O caso envolve o prazo de desincompatibilização para chefes do Poder Executivo que pretendem disputar outro cargo. Edilson foi eleito vice-governador em 2022 e assumiu definitivamente o Governo de Roraima em 27 de março deste ano, após a renúncia do então governador. Ele permaneceu no cargo até 30 de abril, quando foi afastado por decisão da Justiça Eleitoral.

Pelo calendário das Eleições 2026, governadores que pretendiam concorrer a outro cargo deveriam renunciar ao mandato até 4 de abril, seis meses antes do primeiro turno. Naquela data, Edilson ainda exercia o cargo de governador.

O Ministério Público Eleitoral questionou o registro e sustentou que a permanência no Governo após o prazo tornava Edilson inelegível para disputar um cargo diferente. O TRE de Roraima havia rejeitado a impugnação ao considerar as circunstâncias do caso excepcionais e deferiu o registro para deputado federal.

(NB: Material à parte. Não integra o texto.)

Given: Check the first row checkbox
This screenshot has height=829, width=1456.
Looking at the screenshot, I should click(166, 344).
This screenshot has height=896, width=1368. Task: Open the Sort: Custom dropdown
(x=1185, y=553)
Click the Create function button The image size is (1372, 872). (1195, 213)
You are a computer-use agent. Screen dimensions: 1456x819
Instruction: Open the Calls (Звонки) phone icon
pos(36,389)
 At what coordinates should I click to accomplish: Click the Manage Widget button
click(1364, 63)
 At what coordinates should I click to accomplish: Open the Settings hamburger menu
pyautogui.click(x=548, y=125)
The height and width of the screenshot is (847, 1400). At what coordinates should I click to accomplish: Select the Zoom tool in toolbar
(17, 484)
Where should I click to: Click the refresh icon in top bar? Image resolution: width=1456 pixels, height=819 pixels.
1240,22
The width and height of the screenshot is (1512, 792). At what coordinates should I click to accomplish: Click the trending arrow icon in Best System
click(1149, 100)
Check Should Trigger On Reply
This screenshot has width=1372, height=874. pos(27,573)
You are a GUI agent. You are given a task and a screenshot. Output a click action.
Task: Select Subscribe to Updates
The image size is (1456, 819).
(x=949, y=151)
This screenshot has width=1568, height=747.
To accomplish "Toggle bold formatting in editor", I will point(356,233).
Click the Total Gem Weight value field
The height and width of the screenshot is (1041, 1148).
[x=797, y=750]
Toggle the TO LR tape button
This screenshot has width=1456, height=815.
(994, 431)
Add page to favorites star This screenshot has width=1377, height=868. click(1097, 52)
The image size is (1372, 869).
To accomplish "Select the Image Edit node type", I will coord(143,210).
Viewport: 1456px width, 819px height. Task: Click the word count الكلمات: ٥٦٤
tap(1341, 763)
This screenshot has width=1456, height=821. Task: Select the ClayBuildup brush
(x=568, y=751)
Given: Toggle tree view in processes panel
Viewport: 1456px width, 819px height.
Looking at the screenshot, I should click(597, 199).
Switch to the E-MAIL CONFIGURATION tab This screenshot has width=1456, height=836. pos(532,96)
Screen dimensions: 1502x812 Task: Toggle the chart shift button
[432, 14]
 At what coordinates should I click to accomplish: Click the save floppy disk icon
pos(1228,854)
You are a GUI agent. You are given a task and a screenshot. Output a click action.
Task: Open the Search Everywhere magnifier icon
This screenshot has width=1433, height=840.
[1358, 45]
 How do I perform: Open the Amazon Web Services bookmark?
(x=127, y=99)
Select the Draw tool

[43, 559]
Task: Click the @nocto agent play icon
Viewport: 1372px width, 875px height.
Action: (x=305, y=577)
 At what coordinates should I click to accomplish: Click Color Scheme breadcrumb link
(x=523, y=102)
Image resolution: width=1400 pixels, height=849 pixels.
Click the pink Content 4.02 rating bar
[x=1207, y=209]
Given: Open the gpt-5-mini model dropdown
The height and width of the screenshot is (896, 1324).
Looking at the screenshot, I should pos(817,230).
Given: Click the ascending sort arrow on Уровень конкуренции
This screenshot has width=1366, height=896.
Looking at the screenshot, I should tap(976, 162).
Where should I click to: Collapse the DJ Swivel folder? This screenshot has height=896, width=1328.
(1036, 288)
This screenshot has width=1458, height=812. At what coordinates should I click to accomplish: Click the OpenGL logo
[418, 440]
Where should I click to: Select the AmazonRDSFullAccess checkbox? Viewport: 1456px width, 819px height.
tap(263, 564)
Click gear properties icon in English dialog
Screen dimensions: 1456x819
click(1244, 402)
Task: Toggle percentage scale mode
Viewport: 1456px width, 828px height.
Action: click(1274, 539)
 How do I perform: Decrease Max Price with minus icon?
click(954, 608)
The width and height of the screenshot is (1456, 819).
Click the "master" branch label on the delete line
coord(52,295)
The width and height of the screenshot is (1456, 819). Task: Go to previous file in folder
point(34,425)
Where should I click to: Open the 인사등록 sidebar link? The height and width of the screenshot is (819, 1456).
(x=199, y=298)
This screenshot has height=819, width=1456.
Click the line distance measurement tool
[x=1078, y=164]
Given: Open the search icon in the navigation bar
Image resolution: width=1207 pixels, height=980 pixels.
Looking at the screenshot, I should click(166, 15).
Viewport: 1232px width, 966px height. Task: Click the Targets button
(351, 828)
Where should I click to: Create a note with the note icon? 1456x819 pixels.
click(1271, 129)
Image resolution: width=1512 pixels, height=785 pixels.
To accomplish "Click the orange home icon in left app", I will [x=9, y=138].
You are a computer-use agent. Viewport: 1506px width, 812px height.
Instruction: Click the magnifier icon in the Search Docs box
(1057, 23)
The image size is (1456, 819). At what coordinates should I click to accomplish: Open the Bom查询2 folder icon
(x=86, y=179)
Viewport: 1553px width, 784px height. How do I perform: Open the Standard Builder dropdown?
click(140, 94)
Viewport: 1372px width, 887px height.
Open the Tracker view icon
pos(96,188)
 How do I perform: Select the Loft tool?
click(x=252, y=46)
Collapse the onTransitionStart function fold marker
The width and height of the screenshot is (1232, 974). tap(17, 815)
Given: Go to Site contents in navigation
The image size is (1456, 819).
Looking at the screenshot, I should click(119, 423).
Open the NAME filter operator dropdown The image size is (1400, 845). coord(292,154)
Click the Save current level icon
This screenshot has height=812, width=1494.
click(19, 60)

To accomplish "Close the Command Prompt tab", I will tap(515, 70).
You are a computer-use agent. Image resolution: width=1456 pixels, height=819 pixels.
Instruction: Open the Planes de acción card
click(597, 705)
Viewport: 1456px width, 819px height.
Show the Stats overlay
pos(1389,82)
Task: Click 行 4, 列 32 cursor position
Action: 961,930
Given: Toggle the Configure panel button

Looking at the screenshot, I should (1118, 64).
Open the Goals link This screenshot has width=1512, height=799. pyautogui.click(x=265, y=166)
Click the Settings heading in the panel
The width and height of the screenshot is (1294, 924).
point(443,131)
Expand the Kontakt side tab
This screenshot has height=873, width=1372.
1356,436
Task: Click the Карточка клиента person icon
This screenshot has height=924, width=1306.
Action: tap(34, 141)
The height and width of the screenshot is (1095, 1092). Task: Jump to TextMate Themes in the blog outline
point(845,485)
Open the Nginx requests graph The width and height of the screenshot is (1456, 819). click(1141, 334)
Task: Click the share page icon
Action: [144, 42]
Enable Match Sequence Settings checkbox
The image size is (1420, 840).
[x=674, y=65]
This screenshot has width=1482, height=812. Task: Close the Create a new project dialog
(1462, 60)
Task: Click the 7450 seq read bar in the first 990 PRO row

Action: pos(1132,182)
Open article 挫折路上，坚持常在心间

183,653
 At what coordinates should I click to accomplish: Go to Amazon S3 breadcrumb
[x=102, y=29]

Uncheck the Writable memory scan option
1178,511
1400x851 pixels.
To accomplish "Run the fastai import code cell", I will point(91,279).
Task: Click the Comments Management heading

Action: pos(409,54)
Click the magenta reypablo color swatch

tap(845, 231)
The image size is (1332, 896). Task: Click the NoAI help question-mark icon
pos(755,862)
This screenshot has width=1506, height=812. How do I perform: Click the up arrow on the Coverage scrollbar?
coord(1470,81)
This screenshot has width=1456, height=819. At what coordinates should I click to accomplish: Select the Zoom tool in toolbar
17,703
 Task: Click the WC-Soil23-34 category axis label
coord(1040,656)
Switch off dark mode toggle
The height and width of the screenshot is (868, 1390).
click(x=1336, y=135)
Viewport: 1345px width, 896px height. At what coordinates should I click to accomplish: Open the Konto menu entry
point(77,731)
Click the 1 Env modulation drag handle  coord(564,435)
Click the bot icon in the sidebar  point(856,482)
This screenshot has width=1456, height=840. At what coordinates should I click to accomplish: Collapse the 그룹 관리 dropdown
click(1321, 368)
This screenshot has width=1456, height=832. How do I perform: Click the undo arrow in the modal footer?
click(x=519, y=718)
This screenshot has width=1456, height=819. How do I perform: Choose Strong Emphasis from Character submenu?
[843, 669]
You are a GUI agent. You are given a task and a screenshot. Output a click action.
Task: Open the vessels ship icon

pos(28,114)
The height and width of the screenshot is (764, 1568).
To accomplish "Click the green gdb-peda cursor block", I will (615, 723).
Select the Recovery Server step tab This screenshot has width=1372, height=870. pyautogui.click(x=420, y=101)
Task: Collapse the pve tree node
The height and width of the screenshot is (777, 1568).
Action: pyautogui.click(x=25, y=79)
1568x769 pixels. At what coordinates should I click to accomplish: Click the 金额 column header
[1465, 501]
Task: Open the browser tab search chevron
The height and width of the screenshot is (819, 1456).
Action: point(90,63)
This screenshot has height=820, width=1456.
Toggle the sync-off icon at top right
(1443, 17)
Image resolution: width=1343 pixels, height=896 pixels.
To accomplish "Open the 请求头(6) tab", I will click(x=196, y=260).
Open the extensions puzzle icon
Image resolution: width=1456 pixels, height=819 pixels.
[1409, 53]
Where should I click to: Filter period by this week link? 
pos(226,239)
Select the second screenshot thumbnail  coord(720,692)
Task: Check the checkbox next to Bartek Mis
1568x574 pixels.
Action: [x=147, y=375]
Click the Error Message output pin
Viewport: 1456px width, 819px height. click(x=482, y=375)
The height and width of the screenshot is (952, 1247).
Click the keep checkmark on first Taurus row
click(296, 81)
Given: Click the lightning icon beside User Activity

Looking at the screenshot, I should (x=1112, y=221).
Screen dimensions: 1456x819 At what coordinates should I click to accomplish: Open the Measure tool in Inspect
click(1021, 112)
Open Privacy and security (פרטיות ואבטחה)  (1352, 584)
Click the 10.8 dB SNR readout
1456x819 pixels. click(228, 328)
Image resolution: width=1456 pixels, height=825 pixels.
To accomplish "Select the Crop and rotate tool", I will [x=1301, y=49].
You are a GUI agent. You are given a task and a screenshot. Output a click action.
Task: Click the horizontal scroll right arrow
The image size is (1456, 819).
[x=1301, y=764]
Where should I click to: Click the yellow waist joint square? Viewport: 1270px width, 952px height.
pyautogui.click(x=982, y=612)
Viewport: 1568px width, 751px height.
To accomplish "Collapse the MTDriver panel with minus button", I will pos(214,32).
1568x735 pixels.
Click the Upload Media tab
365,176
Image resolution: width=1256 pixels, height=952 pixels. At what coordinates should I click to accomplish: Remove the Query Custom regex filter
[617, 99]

Ao analisar o recurso, Cueva considerou que a regra constitucional também se aplica ao vice-governador que assume definitivamente a chefia do Executivo. Segundo a decisão, o fato de Edilson ter sido afastado posteriormente por determinação judicial não altera a exigência de deixar o Governo até seis meses antes da eleição caso pretendesse concorrer a outro cargo.

O ministro destacou que Edilson assumiu o Governo em caráter definitivo após a renúncia do titular. Para o relator, a situação é diferente de uma substituição temporária do governador e, por isso, estava sujeita ao prazo constitucional de desincompatibilização.

A decisão também afastou os argumentos relacionados à ausência de má-fé de Edilson e ao fato de ele não ter sido responsabilizado pessoalmente pelos ilícitos que levaram à cassação da chapa eleita em 2022. Cueva citou entendimento do próprio TSE segundo o qual a exigência de desincompatibilização tem natureza objetiva.

Além do processo referente à candidatura para deputado federal, o ministro analisou um pedido apresentado por Edilson para que fosse declarada sua elegibilidade ao cargo de senador. Os dois casos foram julgados conjuntamente porque tratavam da mesma discussão jurídica.